### [Provided records]
· · · ·

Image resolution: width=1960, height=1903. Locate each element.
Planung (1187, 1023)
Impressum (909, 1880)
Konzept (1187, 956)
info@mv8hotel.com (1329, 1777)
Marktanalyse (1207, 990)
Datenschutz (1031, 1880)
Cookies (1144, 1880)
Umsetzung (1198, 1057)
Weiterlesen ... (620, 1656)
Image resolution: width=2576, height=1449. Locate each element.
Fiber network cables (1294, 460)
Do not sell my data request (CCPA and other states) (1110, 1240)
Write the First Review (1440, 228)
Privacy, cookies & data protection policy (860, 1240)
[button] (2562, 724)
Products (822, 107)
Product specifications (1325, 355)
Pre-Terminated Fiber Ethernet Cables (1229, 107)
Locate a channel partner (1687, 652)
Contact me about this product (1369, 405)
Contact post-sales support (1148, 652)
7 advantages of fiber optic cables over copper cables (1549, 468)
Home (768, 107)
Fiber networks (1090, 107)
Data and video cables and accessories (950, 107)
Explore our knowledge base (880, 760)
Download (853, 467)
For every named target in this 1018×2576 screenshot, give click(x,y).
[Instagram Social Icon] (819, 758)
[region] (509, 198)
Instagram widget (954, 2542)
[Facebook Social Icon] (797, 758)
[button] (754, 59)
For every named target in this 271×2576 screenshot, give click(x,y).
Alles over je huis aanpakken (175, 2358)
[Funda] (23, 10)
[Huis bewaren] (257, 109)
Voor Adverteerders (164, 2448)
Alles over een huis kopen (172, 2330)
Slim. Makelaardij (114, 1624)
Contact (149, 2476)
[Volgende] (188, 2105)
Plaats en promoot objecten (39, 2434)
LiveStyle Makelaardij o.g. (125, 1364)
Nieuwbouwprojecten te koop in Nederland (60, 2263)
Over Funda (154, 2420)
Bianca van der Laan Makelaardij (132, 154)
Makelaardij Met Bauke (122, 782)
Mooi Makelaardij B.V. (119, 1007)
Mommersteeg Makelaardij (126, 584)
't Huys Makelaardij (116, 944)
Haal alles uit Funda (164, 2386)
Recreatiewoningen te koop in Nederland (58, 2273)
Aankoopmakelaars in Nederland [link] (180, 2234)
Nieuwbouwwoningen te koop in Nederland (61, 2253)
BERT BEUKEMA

· · · ·

### [Assignment]
Go through the records above and copy each one exactly.

### [Solution for this task]
Image resolution: width=1960, height=1903. Locate each element.
Planung (1187, 1023)
Impressum (909, 1880)
Konzept (1187, 956)
info@mv8hotel.com (1329, 1777)
Marktanalyse (1207, 990)
Datenschutz (1031, 1880)
Cookies (1144, 1880)
Umsetzung (1198, 1057)
Weiterlesen ... (620, 1656)
Image resolution: width=2576, height=1449. Locate each element.
Fiber network cables (1294, 460)
Do not sell my data request (CCPA and other states) (1110, 1240)
Write the First Review (1440, 228)
Privacy, cookies & data protection policy (860, 1240)
[button] (2562, 724)
Products (822, 107)
Product specifications (1325, 355)
Pre-Terminated Fiber Ethernet Cables (1229, 107)
Locate a channel partner (1687, 652)
Contact me about this product (1369, 405)
Contact post-sales support (1148, 652)
7 advantages of fiber optic cables over copper cables (1549, 468)
Home (768, 107)
Fiber networks (1090, 107)
Data and video cables and accessories (950, 107)
Explore our knowledge base (880, 760)
Download (853, 467)
For every named target in this 1018×2576 screenshot, give click(x,y).
[Instagram Social Icon] (819, 758)
[region] (509, 198)
Instagram widget (954, 2542)
[Facebook Social Icon] (797, 758)
[button] (754, 59)
For every named target in this 271×2576 screenshot, give click(x,y).
Alles over je huis aanpakken (175, 2358)
[Funda] (23, 10)
[Huis bewaren] (257, 109)
Voor Adverteerders (164, 2448)
Alles over een huis kopen (172, 2330)
Slim. Makelaardij (114, 1624)
Contact (149, 2476)
[Volgende] (188, 2105)
Plaats en promoot objecten (39, 2434)
LiveStyle Makelaardij o.g. (125, 1364)
Nieuwbouwprojecten te koop in Nederland (60, 2263)
Over Funda (154, 2420)
Bianca van der Laan Makelaardij (132, 154)
Makelaardij Met Bauke (122, 782)
Mooi Makelaardij B.V. (119, 1007)
Mommersteeg Makelaardij (126, 584)
't Huys Makelaardij (116, 944)
Haal alles uit Funda (164, 2386)
Recreatiewoningen te koop in Nederland (58, 2273)
Aankoopmakelaars in Nederland [link] (180, 2234)
Nieuwbouwwoningen te koop in Nederland (61, 2253)
BERT BEUKEMA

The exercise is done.